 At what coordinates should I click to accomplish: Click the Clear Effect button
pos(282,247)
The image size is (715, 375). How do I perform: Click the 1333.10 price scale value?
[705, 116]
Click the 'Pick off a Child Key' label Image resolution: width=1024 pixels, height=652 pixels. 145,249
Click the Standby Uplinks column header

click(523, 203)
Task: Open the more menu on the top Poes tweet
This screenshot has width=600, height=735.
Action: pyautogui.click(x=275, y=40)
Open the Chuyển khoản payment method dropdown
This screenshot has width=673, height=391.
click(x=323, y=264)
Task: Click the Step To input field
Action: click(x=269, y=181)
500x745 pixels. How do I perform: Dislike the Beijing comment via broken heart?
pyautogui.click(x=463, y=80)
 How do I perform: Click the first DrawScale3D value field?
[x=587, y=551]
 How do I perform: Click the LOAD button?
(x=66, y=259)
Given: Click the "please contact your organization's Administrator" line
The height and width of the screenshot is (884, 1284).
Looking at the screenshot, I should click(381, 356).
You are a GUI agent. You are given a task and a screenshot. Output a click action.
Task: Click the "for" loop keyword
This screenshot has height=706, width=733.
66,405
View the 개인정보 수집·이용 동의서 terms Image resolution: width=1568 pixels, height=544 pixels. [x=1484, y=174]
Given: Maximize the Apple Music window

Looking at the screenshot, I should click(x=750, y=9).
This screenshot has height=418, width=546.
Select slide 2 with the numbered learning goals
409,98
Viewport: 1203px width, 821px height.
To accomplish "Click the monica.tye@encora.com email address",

#### Exercise details
Go line by line through the data and copy any that contain "resolution".

#### Answer to the problem
Click the 'Pick off a Child Key' label Image resolution: width=1024 pixels, height=652 pixels. 145,249
View the 개인정보 수집·이용 동의서 terms Image resolution: width=1568 pixels, height=544 pixels. [x=1484, y=174]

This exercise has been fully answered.